Massimo Milani (foto di Mike Palazzotto)
E ancora: “È stato un amore soprannaturale che i maschi in questo momento non sanno dare – ha continuato Milani – Il vero uomo non si misura dalla violenza, ma dalla gentilezza come la tua. Hai fatto il miracolo di rendere i social in questi giorni una meraviglia. Quanti messaggi per te, quanti ricordi, quante belle parole e nessun insulto, questo è un miracolo. Il dolore che provo quasi mi sta passando grazie a tutta l’energia che mi arriva da te Gino e dalle persone che ci amano. Da tutto quello che abbiamo creato in questa Palermo. Grazie per il vostro calore. La morte di Gino è una perdita non della comunità ma dell’umanità”.
Massimo Milani bacia la foto del compagno Gino Campanella (foto di Mike Palazzotto)
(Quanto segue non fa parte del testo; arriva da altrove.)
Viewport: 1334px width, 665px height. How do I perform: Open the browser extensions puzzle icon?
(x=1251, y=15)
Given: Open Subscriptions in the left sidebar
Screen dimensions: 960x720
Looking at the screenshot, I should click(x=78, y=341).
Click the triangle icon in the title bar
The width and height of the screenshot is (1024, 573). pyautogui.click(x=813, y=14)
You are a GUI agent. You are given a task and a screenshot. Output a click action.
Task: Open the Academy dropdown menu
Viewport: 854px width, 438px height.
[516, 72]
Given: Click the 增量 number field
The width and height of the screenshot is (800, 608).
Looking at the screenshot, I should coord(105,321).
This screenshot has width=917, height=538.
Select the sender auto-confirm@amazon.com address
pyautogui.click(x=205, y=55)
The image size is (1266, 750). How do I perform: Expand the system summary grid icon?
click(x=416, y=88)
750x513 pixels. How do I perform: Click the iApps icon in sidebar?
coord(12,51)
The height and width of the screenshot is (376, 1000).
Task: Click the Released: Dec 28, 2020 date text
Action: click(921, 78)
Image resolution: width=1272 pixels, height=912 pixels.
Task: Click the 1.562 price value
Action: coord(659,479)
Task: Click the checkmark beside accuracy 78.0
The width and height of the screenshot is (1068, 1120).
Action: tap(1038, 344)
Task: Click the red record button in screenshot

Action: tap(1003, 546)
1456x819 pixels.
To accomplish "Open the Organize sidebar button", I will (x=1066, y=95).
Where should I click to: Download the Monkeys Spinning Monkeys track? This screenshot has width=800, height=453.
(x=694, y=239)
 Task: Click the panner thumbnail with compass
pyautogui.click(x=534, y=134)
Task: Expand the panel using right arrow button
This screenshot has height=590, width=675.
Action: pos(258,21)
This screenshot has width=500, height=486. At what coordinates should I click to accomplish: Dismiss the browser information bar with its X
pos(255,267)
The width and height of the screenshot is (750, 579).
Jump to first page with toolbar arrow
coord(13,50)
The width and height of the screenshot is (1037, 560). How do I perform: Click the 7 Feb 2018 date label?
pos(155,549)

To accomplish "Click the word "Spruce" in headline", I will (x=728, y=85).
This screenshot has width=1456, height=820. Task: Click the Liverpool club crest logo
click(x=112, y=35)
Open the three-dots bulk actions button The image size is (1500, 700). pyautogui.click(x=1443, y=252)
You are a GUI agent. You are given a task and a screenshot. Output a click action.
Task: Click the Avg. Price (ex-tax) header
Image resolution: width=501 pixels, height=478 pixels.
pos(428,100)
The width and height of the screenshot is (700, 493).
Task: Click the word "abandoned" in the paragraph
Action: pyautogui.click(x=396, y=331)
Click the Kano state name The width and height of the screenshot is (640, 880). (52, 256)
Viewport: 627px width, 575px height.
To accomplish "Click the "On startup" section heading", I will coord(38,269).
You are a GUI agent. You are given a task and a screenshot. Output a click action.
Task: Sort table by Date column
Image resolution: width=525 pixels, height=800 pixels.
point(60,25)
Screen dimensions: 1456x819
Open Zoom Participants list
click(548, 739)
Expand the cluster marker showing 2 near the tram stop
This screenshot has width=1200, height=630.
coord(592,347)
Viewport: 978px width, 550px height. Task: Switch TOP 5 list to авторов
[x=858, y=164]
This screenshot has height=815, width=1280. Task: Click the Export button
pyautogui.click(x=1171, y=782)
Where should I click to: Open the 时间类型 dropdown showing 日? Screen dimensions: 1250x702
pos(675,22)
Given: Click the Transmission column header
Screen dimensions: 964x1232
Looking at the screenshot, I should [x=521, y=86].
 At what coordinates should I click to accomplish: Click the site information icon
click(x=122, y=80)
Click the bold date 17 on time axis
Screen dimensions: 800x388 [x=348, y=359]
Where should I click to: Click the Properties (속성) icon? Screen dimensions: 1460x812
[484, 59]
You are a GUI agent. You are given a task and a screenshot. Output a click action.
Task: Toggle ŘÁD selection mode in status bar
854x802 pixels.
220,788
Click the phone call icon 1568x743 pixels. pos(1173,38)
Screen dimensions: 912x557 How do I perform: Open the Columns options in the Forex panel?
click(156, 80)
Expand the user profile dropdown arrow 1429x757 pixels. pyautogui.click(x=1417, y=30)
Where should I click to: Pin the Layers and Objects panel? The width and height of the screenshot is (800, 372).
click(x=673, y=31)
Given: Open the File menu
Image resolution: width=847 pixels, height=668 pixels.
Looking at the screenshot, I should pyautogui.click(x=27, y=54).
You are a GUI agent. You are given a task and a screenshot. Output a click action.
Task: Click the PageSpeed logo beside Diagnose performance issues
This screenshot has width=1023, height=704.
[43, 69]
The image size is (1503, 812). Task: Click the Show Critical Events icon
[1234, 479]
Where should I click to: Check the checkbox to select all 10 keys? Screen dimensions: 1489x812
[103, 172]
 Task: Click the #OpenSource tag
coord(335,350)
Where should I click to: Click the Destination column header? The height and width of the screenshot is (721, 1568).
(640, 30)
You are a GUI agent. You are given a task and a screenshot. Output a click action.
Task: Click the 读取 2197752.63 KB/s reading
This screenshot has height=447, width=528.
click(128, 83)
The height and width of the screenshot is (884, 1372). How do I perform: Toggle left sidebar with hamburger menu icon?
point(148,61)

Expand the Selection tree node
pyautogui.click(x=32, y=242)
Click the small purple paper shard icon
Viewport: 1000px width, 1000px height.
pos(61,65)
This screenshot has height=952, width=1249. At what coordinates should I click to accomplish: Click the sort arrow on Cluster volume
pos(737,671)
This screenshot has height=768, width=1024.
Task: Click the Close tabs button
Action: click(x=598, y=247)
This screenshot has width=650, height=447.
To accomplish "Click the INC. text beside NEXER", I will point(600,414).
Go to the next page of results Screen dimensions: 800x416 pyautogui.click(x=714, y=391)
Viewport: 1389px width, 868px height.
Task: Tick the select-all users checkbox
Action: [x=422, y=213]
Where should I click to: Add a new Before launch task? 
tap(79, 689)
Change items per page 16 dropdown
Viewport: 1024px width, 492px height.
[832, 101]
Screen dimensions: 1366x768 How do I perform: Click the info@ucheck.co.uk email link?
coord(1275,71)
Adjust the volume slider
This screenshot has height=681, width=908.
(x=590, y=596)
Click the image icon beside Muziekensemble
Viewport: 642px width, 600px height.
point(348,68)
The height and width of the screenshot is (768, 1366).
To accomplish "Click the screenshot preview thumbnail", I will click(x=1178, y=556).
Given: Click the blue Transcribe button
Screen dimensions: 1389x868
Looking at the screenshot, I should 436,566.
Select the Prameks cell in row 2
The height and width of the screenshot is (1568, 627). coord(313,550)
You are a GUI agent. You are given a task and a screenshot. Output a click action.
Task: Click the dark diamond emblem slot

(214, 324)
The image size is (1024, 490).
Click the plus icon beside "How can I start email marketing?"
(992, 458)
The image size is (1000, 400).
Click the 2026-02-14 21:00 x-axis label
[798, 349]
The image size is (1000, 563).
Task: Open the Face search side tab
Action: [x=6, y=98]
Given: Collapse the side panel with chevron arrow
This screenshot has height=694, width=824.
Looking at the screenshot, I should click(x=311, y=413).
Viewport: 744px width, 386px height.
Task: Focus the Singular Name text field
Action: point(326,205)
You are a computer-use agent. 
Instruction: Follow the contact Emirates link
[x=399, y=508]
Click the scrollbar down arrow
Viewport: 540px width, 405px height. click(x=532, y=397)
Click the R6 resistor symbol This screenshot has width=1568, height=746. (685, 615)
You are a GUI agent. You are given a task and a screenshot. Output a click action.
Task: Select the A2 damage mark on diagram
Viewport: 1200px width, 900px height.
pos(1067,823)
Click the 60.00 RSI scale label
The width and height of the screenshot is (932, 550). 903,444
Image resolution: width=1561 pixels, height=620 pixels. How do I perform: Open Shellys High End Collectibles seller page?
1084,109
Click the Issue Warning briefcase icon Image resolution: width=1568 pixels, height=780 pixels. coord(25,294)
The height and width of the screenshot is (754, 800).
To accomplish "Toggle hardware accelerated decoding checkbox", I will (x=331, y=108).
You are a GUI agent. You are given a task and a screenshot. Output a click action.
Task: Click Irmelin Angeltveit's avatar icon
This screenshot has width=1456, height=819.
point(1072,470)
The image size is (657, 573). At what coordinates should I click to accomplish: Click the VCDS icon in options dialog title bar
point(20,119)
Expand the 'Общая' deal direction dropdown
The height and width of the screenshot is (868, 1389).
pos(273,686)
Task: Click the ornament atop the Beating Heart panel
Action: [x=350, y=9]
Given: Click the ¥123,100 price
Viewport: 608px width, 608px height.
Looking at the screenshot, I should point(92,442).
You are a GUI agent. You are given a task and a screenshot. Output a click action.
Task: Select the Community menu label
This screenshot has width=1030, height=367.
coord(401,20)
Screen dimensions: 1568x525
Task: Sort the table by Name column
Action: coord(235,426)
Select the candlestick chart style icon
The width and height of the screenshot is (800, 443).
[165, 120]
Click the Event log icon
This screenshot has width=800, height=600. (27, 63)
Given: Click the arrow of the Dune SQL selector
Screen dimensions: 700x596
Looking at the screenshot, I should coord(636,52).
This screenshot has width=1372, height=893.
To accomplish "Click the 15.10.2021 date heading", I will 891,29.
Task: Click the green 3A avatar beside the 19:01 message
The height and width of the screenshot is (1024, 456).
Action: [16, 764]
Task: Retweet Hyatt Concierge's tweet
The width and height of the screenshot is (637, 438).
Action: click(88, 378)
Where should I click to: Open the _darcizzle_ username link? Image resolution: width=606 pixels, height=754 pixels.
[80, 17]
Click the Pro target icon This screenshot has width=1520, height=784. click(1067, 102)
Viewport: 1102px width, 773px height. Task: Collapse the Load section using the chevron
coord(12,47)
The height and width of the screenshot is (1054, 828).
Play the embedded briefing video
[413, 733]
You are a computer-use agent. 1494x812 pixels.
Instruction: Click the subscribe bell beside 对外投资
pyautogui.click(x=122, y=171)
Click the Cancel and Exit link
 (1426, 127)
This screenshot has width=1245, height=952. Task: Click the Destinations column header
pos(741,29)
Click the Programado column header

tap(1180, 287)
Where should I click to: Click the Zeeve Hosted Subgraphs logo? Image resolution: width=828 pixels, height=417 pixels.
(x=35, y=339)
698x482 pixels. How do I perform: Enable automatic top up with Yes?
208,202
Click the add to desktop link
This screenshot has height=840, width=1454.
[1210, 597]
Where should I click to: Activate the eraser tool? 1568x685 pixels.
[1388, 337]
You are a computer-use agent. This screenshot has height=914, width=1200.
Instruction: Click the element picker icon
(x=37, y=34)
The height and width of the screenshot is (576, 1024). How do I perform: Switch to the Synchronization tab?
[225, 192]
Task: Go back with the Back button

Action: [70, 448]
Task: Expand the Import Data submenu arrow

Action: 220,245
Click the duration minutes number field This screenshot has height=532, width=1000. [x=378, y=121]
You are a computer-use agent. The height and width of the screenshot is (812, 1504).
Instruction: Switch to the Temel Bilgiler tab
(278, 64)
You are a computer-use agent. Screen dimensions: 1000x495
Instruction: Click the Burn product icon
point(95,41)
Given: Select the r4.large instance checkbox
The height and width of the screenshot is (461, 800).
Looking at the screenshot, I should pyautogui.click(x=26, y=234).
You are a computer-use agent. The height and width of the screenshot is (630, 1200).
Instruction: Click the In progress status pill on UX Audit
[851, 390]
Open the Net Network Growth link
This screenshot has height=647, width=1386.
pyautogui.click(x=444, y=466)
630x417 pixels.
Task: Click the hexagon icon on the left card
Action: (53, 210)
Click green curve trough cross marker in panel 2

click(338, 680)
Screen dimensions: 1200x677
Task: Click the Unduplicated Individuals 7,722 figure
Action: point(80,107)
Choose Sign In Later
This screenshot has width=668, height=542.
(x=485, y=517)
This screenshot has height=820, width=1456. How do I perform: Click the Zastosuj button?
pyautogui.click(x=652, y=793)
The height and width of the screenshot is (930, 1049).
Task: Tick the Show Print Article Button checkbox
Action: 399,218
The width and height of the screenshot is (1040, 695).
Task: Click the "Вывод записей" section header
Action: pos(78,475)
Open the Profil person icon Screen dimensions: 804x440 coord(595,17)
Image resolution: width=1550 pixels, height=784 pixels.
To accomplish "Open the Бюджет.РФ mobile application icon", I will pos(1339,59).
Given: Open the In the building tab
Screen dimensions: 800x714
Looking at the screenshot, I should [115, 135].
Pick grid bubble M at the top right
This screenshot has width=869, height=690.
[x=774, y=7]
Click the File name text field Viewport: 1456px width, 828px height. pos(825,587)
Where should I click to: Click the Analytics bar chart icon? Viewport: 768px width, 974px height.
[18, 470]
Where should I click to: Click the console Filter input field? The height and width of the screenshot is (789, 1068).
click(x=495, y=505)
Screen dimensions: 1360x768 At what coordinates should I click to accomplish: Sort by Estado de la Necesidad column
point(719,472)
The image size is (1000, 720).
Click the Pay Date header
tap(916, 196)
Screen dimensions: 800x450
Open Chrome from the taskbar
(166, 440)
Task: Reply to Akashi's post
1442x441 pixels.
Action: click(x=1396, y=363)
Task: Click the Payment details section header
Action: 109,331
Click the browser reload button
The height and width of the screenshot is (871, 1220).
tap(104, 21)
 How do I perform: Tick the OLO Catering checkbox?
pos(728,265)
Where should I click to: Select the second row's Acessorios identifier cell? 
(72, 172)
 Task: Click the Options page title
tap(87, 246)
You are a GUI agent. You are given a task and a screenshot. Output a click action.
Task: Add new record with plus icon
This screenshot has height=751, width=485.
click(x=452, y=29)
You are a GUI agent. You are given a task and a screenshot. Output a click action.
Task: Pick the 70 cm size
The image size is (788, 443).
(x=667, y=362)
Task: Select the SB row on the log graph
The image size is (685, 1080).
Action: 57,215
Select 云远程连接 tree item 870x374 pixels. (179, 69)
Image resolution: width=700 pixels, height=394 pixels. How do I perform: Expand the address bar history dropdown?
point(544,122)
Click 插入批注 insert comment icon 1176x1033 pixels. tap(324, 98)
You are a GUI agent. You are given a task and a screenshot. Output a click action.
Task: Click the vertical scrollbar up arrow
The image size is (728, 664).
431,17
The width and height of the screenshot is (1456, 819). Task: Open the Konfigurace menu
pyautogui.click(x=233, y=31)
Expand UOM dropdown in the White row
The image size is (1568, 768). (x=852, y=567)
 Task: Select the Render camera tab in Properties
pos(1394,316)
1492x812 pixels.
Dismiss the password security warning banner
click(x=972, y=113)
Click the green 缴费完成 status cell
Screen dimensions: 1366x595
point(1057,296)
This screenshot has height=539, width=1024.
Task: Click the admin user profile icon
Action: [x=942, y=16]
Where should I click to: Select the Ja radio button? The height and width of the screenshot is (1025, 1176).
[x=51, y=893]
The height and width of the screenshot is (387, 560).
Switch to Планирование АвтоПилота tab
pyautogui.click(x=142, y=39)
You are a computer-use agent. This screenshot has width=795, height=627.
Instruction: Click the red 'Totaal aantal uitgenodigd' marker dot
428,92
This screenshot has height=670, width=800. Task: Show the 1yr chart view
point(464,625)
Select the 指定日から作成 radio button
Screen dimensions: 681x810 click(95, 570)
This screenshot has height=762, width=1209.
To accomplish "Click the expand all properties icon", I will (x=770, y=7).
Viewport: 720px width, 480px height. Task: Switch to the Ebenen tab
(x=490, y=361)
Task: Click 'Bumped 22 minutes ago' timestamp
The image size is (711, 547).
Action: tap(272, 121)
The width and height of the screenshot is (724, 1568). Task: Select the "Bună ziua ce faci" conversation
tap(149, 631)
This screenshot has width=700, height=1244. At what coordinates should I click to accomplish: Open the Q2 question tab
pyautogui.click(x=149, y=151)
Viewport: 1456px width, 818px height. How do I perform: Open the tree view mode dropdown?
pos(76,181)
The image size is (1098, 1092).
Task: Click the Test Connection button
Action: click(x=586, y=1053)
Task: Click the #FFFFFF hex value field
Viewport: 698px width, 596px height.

Alla fine della celebrazione ha preso la parola anche l’attivista Lorenzo Canale: “Massimo e Gino sono un binomio inseparabile – ha detto Canale – Stiamo accompagnando Gino, ma non lasceremo mai sola Massimo. Ci ha insegnato che le conquista prima o poi arrivano, basta essere costanti. Lui costruiva, non distruggeva. Non ha mai perso la pazienza, una delle persone più buone che abbia mai conosciuto. Sempre con il sorriso. La bottega di Massimo e Gino non è mai stato un negozio di oggetti di cuoio, è sempre stato molto di più. Chiunque di noi passava da lì, poteva parlare con Massimo e Gino e raccontare gioie e dolori della propria vita. Un centro sociale, di socialità, un centro di costruzione di storie, di vita. Molti non sanno che Gino non è stato solo la fondazione di Arcigay, è stato quello che ha aperto il locale il “Neo”, quello che manifestava contro le basi missilistiche a Comiso. È stato mite, ma anche un leone quando era necessario esserlo, sempre nello spirito della costruzione”.